(Source data)

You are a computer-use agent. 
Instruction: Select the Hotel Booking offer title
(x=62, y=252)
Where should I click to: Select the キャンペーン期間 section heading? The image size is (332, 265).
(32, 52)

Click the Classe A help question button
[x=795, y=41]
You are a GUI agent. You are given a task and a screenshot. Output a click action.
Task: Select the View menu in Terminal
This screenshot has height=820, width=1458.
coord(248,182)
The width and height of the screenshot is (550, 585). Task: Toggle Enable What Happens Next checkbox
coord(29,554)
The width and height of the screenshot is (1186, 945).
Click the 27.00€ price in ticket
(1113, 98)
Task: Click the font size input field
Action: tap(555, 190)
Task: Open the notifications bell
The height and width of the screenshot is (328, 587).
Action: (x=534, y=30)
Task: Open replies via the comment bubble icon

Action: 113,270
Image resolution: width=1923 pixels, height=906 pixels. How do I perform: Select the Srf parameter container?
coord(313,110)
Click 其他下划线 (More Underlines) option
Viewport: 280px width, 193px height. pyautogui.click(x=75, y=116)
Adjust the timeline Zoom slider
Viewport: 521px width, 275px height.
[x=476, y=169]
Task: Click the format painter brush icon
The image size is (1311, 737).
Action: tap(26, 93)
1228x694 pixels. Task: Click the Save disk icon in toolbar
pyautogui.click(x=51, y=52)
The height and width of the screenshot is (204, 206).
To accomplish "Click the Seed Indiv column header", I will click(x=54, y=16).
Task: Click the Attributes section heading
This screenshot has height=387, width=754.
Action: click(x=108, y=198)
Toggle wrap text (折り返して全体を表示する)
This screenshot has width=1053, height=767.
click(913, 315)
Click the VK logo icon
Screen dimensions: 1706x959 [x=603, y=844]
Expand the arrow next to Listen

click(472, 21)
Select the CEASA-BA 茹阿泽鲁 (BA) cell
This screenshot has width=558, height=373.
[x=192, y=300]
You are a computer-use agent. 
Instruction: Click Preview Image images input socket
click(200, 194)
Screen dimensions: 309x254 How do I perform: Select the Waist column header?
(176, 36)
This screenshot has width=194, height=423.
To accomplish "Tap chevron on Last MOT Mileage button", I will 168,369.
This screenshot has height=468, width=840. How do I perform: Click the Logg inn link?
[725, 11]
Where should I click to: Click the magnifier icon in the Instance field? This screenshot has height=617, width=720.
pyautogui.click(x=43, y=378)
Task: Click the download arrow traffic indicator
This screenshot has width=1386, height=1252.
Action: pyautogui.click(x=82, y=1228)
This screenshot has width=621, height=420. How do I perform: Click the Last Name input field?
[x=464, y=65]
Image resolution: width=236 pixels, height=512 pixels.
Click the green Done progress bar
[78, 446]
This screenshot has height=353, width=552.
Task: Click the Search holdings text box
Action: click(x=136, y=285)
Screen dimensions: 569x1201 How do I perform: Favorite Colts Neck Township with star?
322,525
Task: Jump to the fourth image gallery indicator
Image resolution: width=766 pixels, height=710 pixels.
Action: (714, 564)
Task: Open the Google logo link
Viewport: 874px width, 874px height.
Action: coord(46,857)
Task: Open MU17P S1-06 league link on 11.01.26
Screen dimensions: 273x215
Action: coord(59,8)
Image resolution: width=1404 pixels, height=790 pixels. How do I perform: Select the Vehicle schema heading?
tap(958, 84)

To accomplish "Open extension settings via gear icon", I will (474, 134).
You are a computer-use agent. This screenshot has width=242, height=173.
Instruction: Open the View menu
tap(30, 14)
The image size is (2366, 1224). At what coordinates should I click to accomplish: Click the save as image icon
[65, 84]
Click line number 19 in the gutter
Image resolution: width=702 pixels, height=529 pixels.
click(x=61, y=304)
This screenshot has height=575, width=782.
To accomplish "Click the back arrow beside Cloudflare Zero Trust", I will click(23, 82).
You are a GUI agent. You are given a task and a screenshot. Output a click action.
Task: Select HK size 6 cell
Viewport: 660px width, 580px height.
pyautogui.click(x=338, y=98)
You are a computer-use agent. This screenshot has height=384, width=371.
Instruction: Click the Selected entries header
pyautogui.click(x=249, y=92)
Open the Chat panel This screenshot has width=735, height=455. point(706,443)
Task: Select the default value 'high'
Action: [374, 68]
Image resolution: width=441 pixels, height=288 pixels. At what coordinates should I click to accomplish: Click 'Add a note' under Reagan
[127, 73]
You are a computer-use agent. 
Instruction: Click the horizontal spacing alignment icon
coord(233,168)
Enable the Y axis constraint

What you need to do
Return the lines above exactly as they appear, from the line containing "Task: Open the notifications bell" through the line containing "[x=464, y=65]", with both of those lines included.

Solution to the exercise
Task: Open the notifications bell
The height and width of the screenshot is (328, 587).
Action: (x=534, y=30)
Task: Open replies via the comment bubble icon

Action: 113,270
Image resolution: width=1923 pixels, height=906 pixels. How do I perform: Select the Srf parameter container?
coord(313,110)
Click 其他下划线 (More Underlines) option
Viewport: 280px width, 193px height. pyautogui.click(x=75, y=116)
Adjust the timeline Zoom slider
Viewport: 521px width, 275px height.
[x=476, y=169]
Task: Click the format painter brush icon
The image size is (1311, 737).
Action: tap(26, 93)
1228x694 pixels. Task: Click the Save disk icon in toolbar
pyautogui.click(x=51, y=52)
The height and width of the screenshot is (204, 206).
To accomplish "Click the Seed Indiv column header", I will click(x=54, y=16).
Task: Click the Attributes section heading
This screenshot has height=387, width=754.
Action: click(x=108, y=198)
Toggle wrap text (折り返して全体を表示する)
This screenshot has width=1053, height=767.
click(913, 315)
Click the VK logo icon
Screen dimensions: 1706x959 [x=603, y=844]
Expand the arrow next to Listen

click(472, 21)
Select the CEASA-BA 茹阿泽鲁 (BA) cell
This screenshot has width=558, height=373.
[x=192, y=300]
You are a computer-use agent. 
Instruction: Click Preview Image images input socket
click(200, 194)
Screen dimensions: 309x254 How do I perform: Select the Waist column header?
(176, 36)
This screenshot has width=194, height=423.
To accomplish "Tap chevron on Last MOT Mileage button", I will 168,369.
This screenshot has height=468, width=840. How do I perform: Click the Logg inn link?
[725, 11]
Where should I click to: Click the magnifier icon in the Instance field? This screenshot has height=617, width=720.
pyautogui.click(x=43, y=378)
Task: Click the download arrow traffic indicator
This screenshot has width=1386, height=1252.
Action: pyautogui.click(x=82, y=1228)
This screenshot has width=621, height=420. How do I perform: Click the Last Name input field?
[x=464, y=65]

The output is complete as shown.